[Opening DATA SUPPLIED section]
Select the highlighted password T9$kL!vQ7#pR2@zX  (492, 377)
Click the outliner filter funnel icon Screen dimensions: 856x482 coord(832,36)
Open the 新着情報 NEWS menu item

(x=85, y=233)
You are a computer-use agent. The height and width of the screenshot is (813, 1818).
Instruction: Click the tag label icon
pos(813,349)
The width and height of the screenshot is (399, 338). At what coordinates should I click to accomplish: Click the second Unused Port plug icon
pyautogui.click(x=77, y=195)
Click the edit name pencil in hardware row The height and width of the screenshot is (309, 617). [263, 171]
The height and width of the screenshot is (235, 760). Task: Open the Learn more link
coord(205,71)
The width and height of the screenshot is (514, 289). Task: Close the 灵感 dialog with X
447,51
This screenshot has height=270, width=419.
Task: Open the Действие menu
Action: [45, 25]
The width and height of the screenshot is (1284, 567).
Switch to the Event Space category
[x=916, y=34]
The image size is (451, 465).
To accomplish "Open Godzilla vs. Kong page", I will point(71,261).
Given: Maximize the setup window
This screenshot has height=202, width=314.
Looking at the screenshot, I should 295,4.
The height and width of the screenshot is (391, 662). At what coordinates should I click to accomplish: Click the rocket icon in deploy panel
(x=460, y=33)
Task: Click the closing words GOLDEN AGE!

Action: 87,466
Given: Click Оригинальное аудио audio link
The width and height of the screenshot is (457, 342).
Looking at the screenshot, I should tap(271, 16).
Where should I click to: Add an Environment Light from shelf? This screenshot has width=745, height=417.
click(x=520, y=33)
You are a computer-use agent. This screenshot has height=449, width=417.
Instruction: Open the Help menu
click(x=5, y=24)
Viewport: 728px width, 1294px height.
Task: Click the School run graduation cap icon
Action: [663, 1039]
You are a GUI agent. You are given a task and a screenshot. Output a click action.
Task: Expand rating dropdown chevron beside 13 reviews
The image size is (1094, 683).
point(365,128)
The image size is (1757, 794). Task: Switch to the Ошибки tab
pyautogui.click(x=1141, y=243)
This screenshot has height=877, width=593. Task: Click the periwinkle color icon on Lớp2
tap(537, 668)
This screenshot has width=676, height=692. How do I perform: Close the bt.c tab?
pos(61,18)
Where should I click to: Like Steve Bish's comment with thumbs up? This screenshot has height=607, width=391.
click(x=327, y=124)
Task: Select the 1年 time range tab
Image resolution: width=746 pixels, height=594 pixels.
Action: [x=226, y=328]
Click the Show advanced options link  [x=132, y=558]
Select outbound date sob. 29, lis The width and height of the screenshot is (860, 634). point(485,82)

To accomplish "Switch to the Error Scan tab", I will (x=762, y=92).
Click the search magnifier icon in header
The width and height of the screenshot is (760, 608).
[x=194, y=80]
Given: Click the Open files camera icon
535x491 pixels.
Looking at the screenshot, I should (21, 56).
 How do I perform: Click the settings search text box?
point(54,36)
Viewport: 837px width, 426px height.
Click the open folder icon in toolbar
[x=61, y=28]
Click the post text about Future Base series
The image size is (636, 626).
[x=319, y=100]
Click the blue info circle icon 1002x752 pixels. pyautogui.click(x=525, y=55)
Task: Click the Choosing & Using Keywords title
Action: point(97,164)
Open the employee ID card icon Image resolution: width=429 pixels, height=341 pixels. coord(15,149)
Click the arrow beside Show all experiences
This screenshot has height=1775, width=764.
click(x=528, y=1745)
[Closing DATA SUPPLIED section]
TRY IT :: Beginning at the first line of the records, retype exactly every line up to and including the one with "The image size is (451, 465).".

REPLY ::
Select the highlighted password T9$kL!vQ7#pR2@zX  (492, 377)
Click the outliner filter funnel icon Screen dimensions: 856x482 coord(832,36)
Open the 新着情報 NEWS menu item

(x=85, y=233)
You are a computer-use agent. The height and width of the screenshot is (813, 1818).
Instruction: Click the tag label icon
pos(813,349)
The width and height of the screenshot is (399, 338). At what coordinates should I click to accomplish: Click the second Unused Port plug icon
pyautogui.click(x=77, y=195)
Click the edit name pencil in hardware row The height and width of the screenshot is (309, 617). [263, 171]
The height and width of the screenshot is (235, 760). Task: Open the Learn more link
coord(205,71)
The width and height of the screenshot is (514, 289). Task: Close the 灵感 dialog with X
447,51
This screenshot has height=270, width=419.
Task: Open the Действие menu
Action: [45, 25]
The width and height of the screenshot is (1284, 567).
Switch to the Event Space category
[x=916, y=34]
The image size is (451, 465).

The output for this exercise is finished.